‘Crossing borders … today is a synonym of death. All the migration paths around the world are marked by graves.’ Thus opens the call for a global day of action against racism and for the rights of migrants, refugees and displaced people on 18 December. Focusing on that most basic right, the right to life, the statement goes on to highlight the 2,000 people who died in the Mediterranean sea in 2011 alone.
As Matthew Carr points out in his essay and in his excellent new book, Fortress Europe: dispatches from a gated continent, these deaths are not an unfortunate consequence of people with choices taking unnecessary risks, but a direct result of the enforcement of the EU’s border regime against people without the luxury of choice. The deaths are flanked by a whole panoply of indignities, brutalities and forms of imprisonment imposed on migrants across Europe.

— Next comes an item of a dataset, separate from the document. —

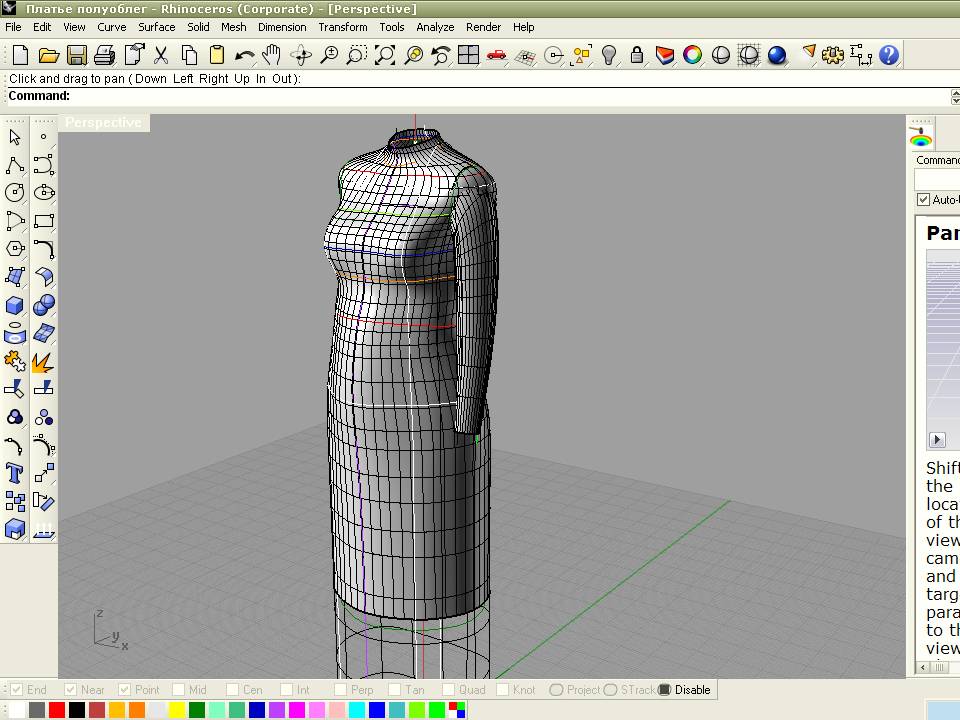Open the Surface menu
The width and height of the screenshot is (960, 720).
156,27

Carr goes on to argue that Europe needs migration economically, a point backed up by our immigration ‘mythbuster’. A realistic and humane migration policy would start with politicians recognising this. Yet Europe’s demand for migrant workers and its punitive treatment of actual migrants is not necessarily a contradiction. A migrant population cowed by fear of being removed is unlikely to demand better pay and conditions, although there is a better chance of it doing so if it can rely on solidarity from local populations.
While racism in general can act to divide workers against each other, immigration controls specifically function to weaken migrants’ ability to win better conditions. When the state acts against employers who are employing undocumented migrants, it may not be acting in the interest of that one employer, but it is ultimately acting in the interests of the employing class as a whole.
The Labour Party’s record in this matter has been miserable, tailing tabloid prejudice and imposing the kind of neoliberal policies that have gutted communities and made them susceptible to anti-immigrant rhetoric. The process is circular, with Labour politicians then ‘responding’ to concern over immigration that they helped create.
In this context, Ed Miliband’s approach at the Labour conference in September was not as bad as it could have been, concentrating as he did on condemning ‘exploitation’. Nevertheless, to imagine that one can effectively clamp down on the exploitation of precarious migrants while leaving vicious, racist immigration controls in place is akin to thinking the moon is made of cheese.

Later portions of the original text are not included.